Well, you can't blame the Lay for the plodding pacing of the final script. It's actually an interesting angle, exploring how a man's duty can take a toll on his family, especially when that duty is dropping a nuclear weapon on a city full of innocent people. Dark fucking film. You can't really have one aspect without the other; I just wish the screenplay did better by the story.
****
A ship's captain keeps two wives -- a conservative English homemaker in Gibraltar, and a tempestuous sex kitten in Morocco. Everything is neatly compartmentalized and simple, but he doesn't realize that each yearns for the life of the other.
It's a story that's rife with possibilities for over-simplification or misogyny, but it's a well-crafted, tightly-structured piece with genuinely surprising twists and a clever framing device -- the narrator is the awed first mate, so it's all presented as a "genius" plan by a great man. I wish I could delve more into the specifics, but that's talk for the screenplay -- things like dialogue, etc. Actually, I can't quite figure why this wasn't nominated in the Story and Screenplay category. Anyway, as far the basics go -- logline, structure, and so forth -- this is pretty tops.
**
A kid makes his younger brother believe that he has killed him. The younger brother wanders off to Coney Island and does all the activities that his brother's friends don't let him do. Older brother feels bad and finds him before Mom comes back from Grandma's.
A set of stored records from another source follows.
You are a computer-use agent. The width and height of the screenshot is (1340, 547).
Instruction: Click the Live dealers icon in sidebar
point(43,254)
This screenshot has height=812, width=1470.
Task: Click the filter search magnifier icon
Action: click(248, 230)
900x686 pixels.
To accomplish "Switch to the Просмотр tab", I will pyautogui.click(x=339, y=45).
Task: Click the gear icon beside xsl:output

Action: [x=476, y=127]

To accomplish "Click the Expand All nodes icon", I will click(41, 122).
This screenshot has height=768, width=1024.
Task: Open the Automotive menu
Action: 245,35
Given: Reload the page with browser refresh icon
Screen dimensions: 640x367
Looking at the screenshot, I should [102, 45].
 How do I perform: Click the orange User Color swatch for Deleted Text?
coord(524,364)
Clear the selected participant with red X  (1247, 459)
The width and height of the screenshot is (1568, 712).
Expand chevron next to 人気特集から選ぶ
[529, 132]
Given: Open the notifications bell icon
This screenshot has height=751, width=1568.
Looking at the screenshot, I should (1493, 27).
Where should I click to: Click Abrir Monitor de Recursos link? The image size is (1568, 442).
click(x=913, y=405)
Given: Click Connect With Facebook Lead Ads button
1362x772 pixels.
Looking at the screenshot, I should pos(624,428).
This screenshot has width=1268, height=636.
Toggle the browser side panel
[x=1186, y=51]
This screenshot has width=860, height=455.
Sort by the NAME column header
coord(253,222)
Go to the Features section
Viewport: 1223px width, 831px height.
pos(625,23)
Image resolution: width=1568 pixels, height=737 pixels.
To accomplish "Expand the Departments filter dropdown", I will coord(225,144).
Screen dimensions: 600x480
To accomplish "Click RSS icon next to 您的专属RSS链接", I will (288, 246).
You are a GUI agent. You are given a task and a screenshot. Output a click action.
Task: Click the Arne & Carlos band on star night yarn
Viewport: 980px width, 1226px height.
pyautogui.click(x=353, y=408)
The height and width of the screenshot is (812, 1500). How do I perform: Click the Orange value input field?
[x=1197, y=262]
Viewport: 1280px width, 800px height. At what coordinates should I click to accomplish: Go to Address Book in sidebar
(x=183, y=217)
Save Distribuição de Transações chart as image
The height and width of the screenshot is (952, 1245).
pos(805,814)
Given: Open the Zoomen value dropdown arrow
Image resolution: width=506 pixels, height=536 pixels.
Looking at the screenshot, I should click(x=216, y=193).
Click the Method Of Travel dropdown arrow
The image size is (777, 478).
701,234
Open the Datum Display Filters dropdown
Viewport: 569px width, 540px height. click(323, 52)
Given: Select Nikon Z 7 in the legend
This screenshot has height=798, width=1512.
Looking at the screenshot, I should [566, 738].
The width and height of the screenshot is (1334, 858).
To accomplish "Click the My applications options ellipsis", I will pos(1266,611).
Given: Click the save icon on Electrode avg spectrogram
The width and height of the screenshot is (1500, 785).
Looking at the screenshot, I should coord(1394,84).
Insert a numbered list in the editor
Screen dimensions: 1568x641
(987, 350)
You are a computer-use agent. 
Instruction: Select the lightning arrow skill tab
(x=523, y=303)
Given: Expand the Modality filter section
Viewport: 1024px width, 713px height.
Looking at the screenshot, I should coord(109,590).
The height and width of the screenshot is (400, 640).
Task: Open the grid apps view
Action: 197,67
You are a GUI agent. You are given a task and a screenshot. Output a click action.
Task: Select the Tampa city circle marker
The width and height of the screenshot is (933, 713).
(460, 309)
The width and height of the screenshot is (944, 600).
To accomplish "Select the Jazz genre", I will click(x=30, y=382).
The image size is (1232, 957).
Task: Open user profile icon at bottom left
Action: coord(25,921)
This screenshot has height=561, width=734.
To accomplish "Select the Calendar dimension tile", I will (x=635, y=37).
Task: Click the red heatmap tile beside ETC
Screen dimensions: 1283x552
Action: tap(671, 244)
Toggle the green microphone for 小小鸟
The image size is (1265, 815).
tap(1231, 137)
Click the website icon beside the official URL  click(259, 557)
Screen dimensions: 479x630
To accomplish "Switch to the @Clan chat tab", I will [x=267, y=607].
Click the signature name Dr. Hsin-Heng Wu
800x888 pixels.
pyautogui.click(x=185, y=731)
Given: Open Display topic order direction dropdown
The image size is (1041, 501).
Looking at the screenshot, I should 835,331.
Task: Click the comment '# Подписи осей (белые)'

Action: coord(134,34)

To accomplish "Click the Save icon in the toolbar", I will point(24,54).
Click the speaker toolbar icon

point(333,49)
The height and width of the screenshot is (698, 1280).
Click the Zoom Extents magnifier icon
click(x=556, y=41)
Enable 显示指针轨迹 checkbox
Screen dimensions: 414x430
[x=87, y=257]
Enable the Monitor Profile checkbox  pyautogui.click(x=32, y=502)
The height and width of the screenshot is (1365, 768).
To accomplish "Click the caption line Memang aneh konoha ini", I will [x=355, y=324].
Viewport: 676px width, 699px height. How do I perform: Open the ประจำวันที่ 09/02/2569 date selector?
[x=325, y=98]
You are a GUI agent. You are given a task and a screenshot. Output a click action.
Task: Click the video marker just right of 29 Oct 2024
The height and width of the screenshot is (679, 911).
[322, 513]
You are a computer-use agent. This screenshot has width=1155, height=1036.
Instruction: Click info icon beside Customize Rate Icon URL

That's the whole story. It's a charming movie, actually, and one has to give a tip of the cap to the independent nature of this film -- shot with non-actors, on location, with a six-year-old at its center. I understand the temptation to recognize its success and novelty, but isn't this feat better-suited to Best Director or Artistic Quality of Production? Alas, the latter was discontinued after the first Oscar ceremony, and the former, of course, was still a long way from nominating two-director films, much less three -- and one a woman, no less!
****
In writing that up, I only just realized how similar the pitch is to It Happened One Night. But Trumbo at least acknowledges that this holiday is a fleeting one -- after all, eventually the clock will strike midnight, and Cinderella will have to return to her palace. Kudos! And kudos, as well, for coming up with so many activities to do that don't stretch credibility too much. The tale ends perfectly, and that's half the battle, isn't it?
Announced alongside the other nominees, Hondo was left off the official ballot when it was discovered that the credit reading, "From a Story by Louis L'Amour" referred to an actual short story previously published by L'Amour -- "The Gift of Chochise", to be exact. Vague wording and confusion caused the writers' branch to nominate L'Amour as alongside their cinematic peers -- really, this would be like giving a credit to George Bernard Shaw for an adaptation of Pygmalion!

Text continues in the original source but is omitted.